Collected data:
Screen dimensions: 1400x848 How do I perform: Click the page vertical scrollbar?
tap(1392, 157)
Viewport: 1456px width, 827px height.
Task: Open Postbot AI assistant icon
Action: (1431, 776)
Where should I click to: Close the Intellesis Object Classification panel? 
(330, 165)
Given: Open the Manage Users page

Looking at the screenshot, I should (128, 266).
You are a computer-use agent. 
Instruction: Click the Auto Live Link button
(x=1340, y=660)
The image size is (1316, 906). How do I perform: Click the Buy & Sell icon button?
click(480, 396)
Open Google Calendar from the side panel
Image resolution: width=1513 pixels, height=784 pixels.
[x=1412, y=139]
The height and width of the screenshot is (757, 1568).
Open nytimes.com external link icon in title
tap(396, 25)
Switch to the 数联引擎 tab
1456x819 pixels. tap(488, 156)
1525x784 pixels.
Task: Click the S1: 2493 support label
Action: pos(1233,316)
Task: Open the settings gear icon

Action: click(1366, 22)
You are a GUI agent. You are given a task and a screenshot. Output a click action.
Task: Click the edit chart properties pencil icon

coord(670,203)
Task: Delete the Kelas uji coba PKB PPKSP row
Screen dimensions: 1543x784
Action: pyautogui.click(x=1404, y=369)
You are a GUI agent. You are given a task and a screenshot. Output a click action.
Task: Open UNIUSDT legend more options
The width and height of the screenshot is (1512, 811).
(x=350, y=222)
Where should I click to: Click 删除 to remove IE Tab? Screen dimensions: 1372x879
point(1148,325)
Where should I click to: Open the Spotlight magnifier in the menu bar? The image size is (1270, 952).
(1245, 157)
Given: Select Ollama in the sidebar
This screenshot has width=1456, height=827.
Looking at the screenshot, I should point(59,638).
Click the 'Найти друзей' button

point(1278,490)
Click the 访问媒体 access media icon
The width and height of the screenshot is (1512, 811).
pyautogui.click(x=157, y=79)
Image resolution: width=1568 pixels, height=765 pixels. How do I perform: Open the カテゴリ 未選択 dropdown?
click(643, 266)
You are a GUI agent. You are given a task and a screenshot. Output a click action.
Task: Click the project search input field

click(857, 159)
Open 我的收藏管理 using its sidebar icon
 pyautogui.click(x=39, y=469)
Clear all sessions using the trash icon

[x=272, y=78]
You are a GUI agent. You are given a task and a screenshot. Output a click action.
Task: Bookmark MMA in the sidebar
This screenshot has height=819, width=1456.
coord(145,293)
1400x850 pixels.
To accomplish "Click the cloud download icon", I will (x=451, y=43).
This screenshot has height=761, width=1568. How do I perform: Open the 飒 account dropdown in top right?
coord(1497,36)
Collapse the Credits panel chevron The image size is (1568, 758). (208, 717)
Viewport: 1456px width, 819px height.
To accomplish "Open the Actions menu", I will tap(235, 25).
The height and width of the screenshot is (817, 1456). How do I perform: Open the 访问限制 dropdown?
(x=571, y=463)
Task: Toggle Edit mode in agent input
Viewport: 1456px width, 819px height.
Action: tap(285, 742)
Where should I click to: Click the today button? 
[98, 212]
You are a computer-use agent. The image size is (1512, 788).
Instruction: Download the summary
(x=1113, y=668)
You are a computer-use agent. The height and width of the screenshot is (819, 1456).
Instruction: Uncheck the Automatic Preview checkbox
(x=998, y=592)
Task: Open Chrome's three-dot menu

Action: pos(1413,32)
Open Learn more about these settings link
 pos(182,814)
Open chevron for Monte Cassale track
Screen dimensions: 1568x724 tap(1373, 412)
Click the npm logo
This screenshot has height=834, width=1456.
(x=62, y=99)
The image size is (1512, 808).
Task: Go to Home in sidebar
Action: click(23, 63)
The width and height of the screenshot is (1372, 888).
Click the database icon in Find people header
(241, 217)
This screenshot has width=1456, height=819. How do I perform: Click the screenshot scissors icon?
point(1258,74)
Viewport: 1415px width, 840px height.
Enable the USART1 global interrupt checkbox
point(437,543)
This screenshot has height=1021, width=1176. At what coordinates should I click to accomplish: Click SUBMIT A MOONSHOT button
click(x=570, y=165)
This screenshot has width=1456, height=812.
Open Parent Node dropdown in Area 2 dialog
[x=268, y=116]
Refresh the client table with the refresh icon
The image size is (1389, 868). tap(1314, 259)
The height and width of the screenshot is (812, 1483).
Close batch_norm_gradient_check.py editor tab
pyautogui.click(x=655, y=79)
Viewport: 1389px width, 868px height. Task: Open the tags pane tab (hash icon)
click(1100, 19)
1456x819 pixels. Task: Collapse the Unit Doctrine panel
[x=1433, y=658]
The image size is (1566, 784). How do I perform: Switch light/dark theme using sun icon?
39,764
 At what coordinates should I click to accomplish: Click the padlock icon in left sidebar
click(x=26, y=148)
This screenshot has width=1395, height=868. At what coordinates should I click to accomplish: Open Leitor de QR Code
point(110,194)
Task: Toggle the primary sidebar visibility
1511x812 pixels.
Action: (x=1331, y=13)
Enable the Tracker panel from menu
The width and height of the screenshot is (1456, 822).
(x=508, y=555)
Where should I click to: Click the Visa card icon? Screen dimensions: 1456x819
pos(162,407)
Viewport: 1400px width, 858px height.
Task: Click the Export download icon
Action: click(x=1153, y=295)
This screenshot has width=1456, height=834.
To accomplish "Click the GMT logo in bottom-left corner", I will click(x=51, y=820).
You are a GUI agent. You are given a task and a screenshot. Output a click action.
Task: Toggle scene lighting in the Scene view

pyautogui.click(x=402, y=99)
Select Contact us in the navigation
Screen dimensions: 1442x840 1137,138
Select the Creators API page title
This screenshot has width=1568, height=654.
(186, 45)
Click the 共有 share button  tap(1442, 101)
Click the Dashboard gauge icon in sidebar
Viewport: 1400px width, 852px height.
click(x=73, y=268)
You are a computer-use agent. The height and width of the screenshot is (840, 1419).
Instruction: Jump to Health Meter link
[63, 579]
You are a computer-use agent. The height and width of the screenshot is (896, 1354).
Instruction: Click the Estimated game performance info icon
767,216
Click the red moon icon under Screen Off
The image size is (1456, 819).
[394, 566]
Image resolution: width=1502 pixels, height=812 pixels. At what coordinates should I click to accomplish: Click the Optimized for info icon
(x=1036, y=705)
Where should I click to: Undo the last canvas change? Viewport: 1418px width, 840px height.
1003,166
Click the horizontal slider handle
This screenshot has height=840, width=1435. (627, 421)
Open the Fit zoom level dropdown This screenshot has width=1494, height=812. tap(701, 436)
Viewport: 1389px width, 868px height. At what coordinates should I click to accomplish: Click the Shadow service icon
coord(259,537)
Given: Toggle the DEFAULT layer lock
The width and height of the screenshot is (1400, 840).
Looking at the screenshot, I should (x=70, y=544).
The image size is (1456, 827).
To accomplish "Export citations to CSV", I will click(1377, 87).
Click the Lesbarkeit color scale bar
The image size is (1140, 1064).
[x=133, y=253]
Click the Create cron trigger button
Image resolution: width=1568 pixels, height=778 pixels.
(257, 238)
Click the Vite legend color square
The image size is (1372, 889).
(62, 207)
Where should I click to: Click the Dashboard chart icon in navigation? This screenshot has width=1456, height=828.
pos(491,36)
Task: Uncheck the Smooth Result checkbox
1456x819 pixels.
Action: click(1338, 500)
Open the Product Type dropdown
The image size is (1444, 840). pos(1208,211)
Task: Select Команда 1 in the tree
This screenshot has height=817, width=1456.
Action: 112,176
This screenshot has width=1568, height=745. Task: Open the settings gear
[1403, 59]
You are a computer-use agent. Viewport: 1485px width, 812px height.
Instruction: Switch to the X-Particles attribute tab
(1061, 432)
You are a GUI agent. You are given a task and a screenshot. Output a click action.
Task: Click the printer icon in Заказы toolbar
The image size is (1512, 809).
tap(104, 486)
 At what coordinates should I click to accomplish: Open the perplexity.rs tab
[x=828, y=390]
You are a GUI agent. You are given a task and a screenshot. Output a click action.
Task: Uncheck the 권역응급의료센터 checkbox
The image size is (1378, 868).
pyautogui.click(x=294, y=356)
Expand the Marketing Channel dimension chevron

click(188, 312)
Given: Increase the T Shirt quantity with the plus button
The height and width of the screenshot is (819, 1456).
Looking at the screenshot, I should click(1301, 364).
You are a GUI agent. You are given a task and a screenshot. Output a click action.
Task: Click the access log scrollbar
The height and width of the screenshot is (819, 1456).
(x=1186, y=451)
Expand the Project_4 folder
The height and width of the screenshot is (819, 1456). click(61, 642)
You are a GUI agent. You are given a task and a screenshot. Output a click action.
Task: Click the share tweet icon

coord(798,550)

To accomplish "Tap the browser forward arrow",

**EXERCISE GOAL:** From the line containing "Task: Click the printer" to the final line of the data above, transcribe every line exactly and nothing more.

**TASK SOLUTION:**
Task: Click the printer icon in Заказы toolbar
The image size is (1512, 809).
tap(104, 486)
 At what coordinates should I click to accomplish: Open the perplexity.rs tab
[x=828, y=390]
You are a GUI agent. You are given a task and a screenshot. Output a click action.
Task: Uncheck the 권역응급의료센터 checkbox
The image size is (1378, 868).
pyautogui.click(x=294, y=356)
Expand the Marketing Channel dimension chevron

click(188, 312)
Given: Increase the T Shirt quantity with the plus button
The height and width of the screenshot is (819, 1456).
Looking at the screenshot, I should click(1301, 364).
You are a GUI agent. You are given a task and a screenshot. Output a click action.
Task: Click the access log scrollbar
The height and width of the screenshot is (819, 1456).
(x=1186, y=451)
Expand the Project_4 folder
The height and width of the screenshot is (819, 1456). click(61, 642)
You are a GUI agent. You are given a task and a screenshot. Output a click action.
Task: Click the share tweet icon

coord(798,550)

To accomplish "Tap the browser forward arrow",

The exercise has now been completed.